The Elgin Settlement as seen on a map from 1860. William King collection/e000755345, courtesy of Library and Archives Canada.
Josiah Henson
Josiah Henson was born a slave in Maryland in 1789, and he and his family finally escaped to Canada in 1830, where they settled. Dawn Township, which later became known as the Dawn Colony, was built by him as an all-Black settlement. Henson made a name for himself as a Methodist preacher in the area, and he believed strongly in the significance of providing work and educational opportunities for black immigrants. Harriet Beecher Stowe’s anti-slavery novel Uncle Tom’s Cabin, which was first published in 1852, was based on the life of Uncle Tom.
A neighborhood leader and “conductor” on the Underground Railroad, Josiah Henson was well-respected in his day.
Making Their Mark
Born a slave in Maryland in 1789, Josiah Henson emigrated to Canada with his family in 1830, where he finally settled.

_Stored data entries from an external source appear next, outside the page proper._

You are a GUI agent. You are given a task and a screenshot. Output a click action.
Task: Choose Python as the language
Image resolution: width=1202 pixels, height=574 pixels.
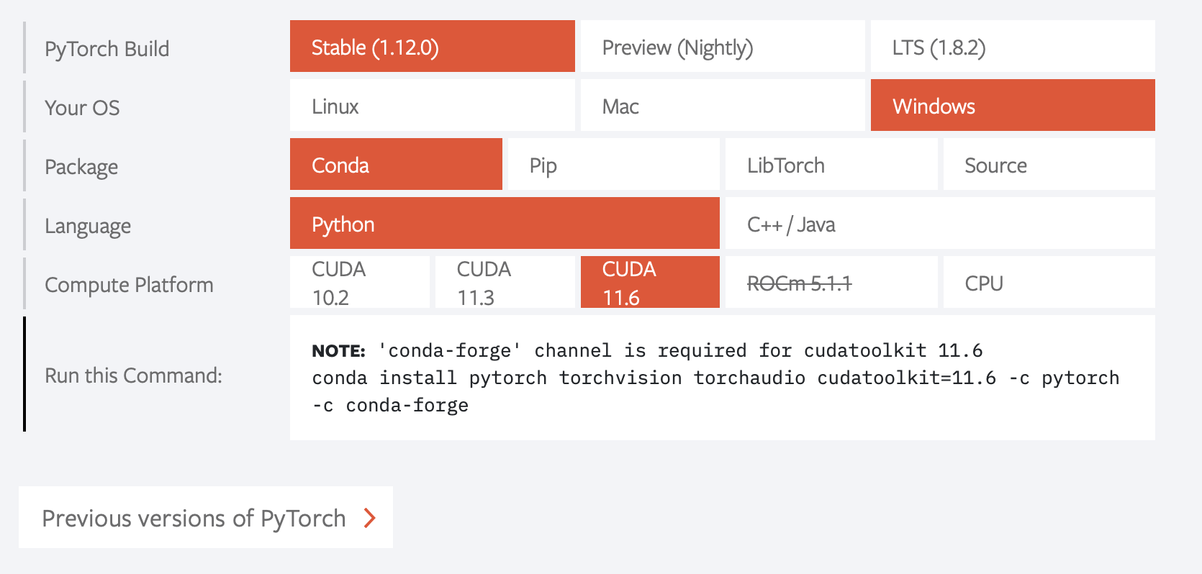pos(504,224)
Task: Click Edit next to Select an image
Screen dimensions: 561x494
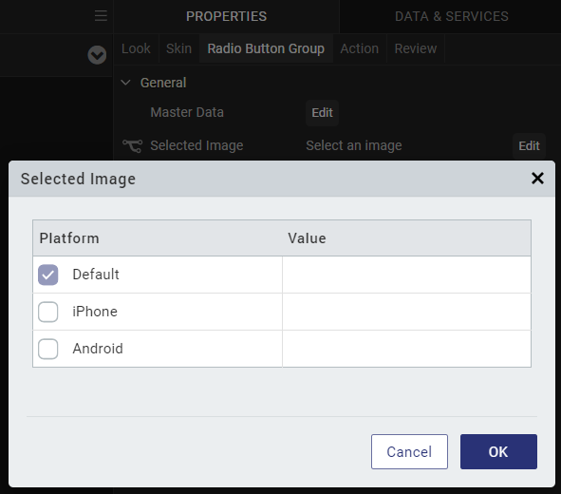Action: 529,145
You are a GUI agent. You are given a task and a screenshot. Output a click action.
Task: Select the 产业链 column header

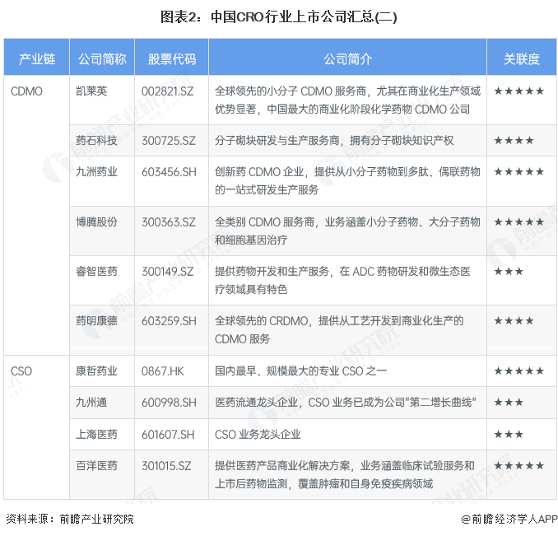[37, 59]
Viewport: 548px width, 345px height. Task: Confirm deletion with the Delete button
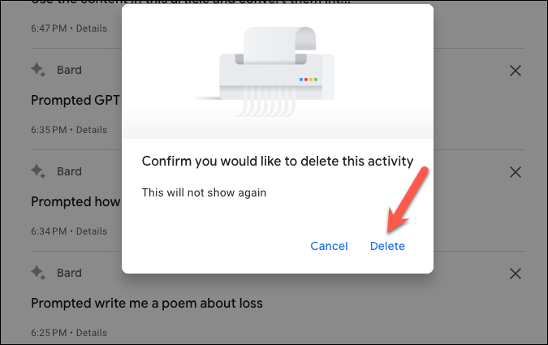point(387,246)
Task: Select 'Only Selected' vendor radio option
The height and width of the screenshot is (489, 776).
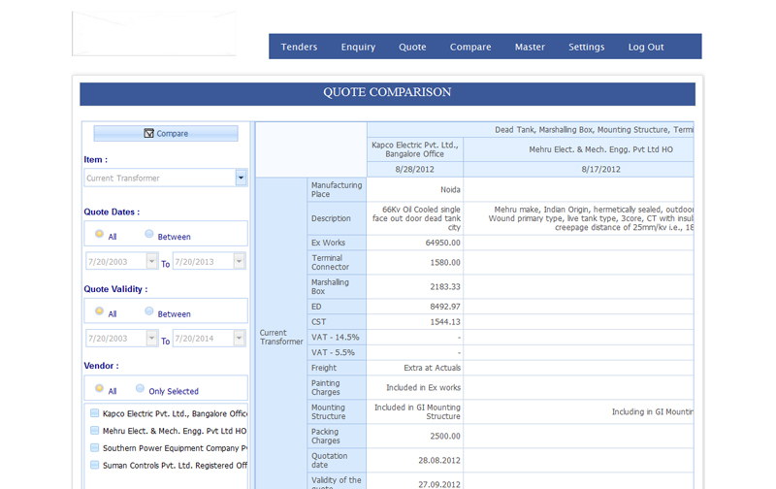Action: point(141,389)
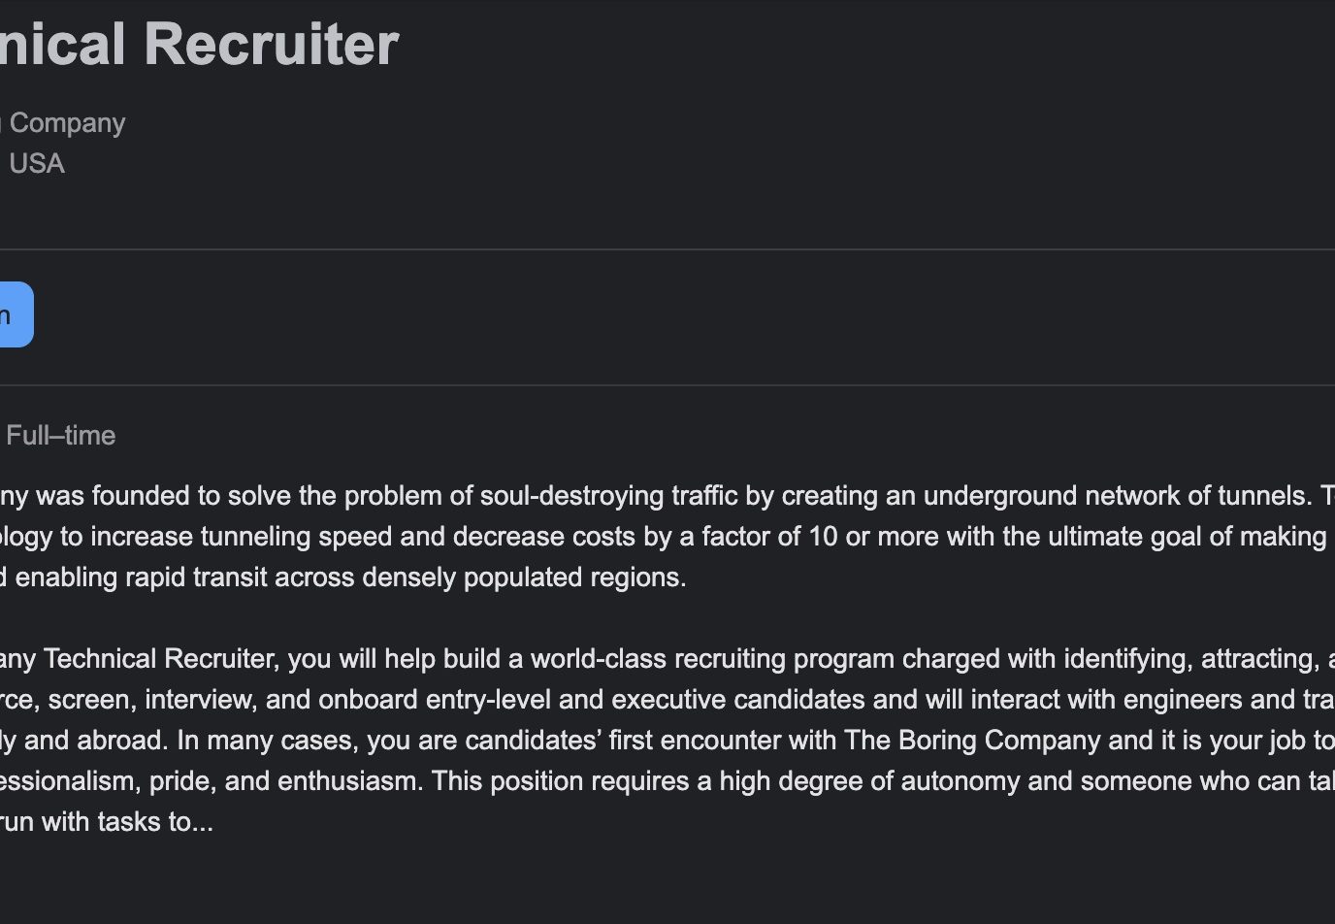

Dawn Township, which later became known as the Dawn Settlement, was built by him as an all-Black community. As a Methodist preacher in the region, Henson was a strong believer in the significance of jobs and education for African-American refugee children. Harriet Beecher Stowe’s anti-slavery novel Uncle Tom’s Cabin, which was first published in 1852, was based on the life of Tom Sawyer.

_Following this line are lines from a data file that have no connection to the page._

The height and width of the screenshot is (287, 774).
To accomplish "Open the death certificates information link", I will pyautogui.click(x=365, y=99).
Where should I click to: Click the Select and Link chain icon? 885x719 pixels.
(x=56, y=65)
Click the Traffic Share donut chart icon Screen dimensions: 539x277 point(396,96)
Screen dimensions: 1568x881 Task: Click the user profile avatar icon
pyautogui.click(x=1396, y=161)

A community leader and “conductor” on the Underground Railroad, Josiah Henson was widely hailed as a hero.
Source: Library and Archives Canada/Canada Post Corporation.
EXTRA EXTRA!
Born a slave in Maryland in 1789, Josiah Henson emigrated to Canada with his family in 1830 after a long period of slavery. Dawn Township, which later became known as the Dawn Colony, was created by him as an all-black settlement. Henson made a name for himself as a Methodist preacher in the area, and he believed strongly in the significance of job and education for African-American immigrants. Harriet Beecher Stowe’s anti-slavery novel Uncle Tom’s Cabin, published in 1852, was based on his life.
A neighborhood leader and “conductor” on the Underground Railroad, Josiah Henson was well esteemed.
Did You Know?
After meeting certain requirements, black men were granted the right to vote upon their arrival in Canada.
Women in Canada were not granted the right to vote in federal elections until 1919, and Aboriginal people were not granted the right to vote until 1960.
Conclusion
While on the surface, life looked to be far better in Canada, this newfound independence had its limitations. Despite the fact that slaves were granted freedom in Canada, they were nevertheless subjected to racism, persecution, and discrimination. Blacks were pushed away from Canada as a result of these beliefs, while other circumstances drew them back towards the United States over time. The passage of the Emancipation Proclamation in 1863, which ended slavery, resulted in a significant improvement in the conditions of black people in the United States.
Those who remained in Canada continued to make contributions to their communities, and over time, they were successful in breaking down many racial barriers.
Timeline:
While on the surface, life looked to be far better in Canada, this newfound independence had its limits. Despite the fact that slaves were granted freedom in Canada, they were subjected to racism, tyranny, and segregation across the country. Blacks began to migrate out from Canada as a result of these feelings, while other circumstances drew them back to the United States. The passage of the Emancipation Proclamation in 1863, which ended slavery, resulted in a significant improvement in the lives of African-Americans.
These individuals continued to contribute to their communities and, over time, were successful in breaking down numerous racial barriers.